Background
Pulmonary vein isolation (PVI) is the cornerstone of catheter ablation for atrial fibrillation (AF). Ablation protocols using energy delivery with very high-power and short duration (vHPSD) were recently developed to optimize lesion formation.
Aims
The present study analyses procedural data of vHPSD ablation in AF patients and analyses characteristics of lesion formation based on magnetic resonance imaging (MRI).
Methods
Consecutive patients undergoing PVI by vHPSD ablation between 06/2021 and 03/2022 were prospectively enrolled. Ablation was conducted using a contact force sensing catheter allowing for vHPSD ablation with a temperature-controlled ablation mode with automatic adjustment of power and a targeted temperature of 60°C. Contact forces >10g and interlesion distances <6mm between ablation localizations were aimed for. The procedural endpoint was complete PVI with demonstration of entrance and exit block in all pulmonary veins (PVs). Thirty patients (50%) underwent cardiac MRI three months after PVI. Left atrial late gadolinium enhancement imaging was performed in all patients using a multi-transmit 3.0 Tesla system with dStream technology. Scar width and continuity of PV encirclement were analyzed. Scar width was defined as the distance between two maximally distant points, perpendicular to the ablation path. Complete PV encirclement was defined as a contiguous line of ablation tags or enhancement with >90 % encirclement of the PV ostium.
Results
Sixty patients were included into the study.
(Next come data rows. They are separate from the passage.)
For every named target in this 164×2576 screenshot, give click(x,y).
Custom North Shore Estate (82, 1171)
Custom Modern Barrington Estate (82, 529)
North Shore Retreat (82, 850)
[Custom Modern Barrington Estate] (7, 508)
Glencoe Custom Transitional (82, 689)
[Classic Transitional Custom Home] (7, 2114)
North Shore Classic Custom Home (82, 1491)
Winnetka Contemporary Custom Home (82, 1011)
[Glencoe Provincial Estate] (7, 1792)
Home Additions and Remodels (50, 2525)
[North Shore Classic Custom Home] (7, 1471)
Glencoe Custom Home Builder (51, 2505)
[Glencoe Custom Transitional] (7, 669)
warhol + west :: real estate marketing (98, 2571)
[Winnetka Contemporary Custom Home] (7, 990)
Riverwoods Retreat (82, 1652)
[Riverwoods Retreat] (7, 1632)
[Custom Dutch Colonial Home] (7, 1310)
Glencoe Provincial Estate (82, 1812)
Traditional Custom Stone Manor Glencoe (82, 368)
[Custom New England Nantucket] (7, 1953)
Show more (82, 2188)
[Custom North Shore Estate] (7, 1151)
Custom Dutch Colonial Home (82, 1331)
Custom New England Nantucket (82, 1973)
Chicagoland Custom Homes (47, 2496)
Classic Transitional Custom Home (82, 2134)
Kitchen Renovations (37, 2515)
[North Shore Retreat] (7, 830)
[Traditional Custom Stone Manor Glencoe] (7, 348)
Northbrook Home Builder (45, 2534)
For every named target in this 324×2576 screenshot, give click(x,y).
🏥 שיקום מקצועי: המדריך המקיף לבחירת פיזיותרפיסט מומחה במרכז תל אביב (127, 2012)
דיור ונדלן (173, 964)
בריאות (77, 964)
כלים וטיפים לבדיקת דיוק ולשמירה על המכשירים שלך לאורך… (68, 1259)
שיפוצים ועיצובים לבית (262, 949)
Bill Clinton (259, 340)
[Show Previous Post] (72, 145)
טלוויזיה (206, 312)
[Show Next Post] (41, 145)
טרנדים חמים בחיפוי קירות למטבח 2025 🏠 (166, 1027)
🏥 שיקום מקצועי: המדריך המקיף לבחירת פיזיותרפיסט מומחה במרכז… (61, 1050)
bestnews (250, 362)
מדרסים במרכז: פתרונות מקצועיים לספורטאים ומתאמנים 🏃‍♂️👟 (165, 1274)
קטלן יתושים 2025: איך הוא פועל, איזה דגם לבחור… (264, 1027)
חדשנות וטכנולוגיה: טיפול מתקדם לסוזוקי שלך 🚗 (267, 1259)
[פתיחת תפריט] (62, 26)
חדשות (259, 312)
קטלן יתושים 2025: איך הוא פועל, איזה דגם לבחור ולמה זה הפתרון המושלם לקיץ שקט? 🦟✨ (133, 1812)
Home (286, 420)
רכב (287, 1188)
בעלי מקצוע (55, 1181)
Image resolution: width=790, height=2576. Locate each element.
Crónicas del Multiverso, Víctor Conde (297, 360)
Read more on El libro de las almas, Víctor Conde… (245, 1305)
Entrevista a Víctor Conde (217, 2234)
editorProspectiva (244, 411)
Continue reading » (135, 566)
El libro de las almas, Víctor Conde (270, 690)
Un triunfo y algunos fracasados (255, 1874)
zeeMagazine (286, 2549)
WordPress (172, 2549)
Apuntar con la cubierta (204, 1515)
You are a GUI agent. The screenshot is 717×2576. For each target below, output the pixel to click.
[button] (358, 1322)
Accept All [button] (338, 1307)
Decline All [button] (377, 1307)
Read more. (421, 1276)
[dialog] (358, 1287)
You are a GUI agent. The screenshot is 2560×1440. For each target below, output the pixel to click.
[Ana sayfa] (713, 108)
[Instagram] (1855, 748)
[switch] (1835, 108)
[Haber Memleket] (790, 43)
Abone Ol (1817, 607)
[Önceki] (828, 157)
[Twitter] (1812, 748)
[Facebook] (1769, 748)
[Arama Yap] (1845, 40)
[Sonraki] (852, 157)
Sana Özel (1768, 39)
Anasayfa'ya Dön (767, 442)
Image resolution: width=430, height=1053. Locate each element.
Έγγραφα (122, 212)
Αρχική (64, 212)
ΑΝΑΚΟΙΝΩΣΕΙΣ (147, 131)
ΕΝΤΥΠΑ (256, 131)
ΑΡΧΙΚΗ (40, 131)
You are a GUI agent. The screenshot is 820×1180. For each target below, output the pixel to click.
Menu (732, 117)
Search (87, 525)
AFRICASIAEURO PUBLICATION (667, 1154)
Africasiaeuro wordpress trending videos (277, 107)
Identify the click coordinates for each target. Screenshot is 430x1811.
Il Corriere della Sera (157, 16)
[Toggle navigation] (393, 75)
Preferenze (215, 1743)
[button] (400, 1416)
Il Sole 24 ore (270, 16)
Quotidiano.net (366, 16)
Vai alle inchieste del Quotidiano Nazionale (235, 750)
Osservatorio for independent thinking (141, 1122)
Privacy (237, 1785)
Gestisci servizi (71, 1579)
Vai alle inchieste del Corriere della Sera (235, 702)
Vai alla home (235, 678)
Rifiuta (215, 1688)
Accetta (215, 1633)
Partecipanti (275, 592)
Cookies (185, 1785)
Forty patients (66.7%) were male and mean age was 44.8 ±7.2 years. Initial type of AF was paroxysmal AF in 22 patients (36.7%), persistent AF in 32 patients (53.3%) and long-standing persistent AF in 6 patients (10%). Median CHA2DS2-VASC-Score was 2. Mean overall procedural duration was 66.5±14.8 minutes with a mean fluoroscopy time of 5.0±2.2 minutes. Mean ablation time for complete PVI was 4.7±0.9 minutes with a mean number of 69.9±14.2 radiofrequency applications. First pass isolation of right PVs was achieved in 51 patients (85%), of the left PVs in 37 patients (61.7%) and of both PVs in 34 patients (56.7%). Complete PVI at the end of the procedure was achieved in all patients. Periprocedural complications occurred in one patient (1.7%) who developed an aneurysm at puncture site which was managed conservatively. MRI analysis three months post ablation showed a mean lesion width of 14.4±2.6 mm for left PVs and 11.9±1.9 mm for right PVs. Complete PV encirclement of right PVs was observed in 76.7% of the patients, of left PVs in 76.7% and of both right and left PVs in 66.7% of the patients.
Conclusion
Pulmonary vein isolation implementing a very high-power short-duration protocol showed high feasibility in terms of short procedural duration and high acute efficacy with low complication rates. Cardiac MRI showed durable complete PV lesions in a high number of patients 3 months post ablation.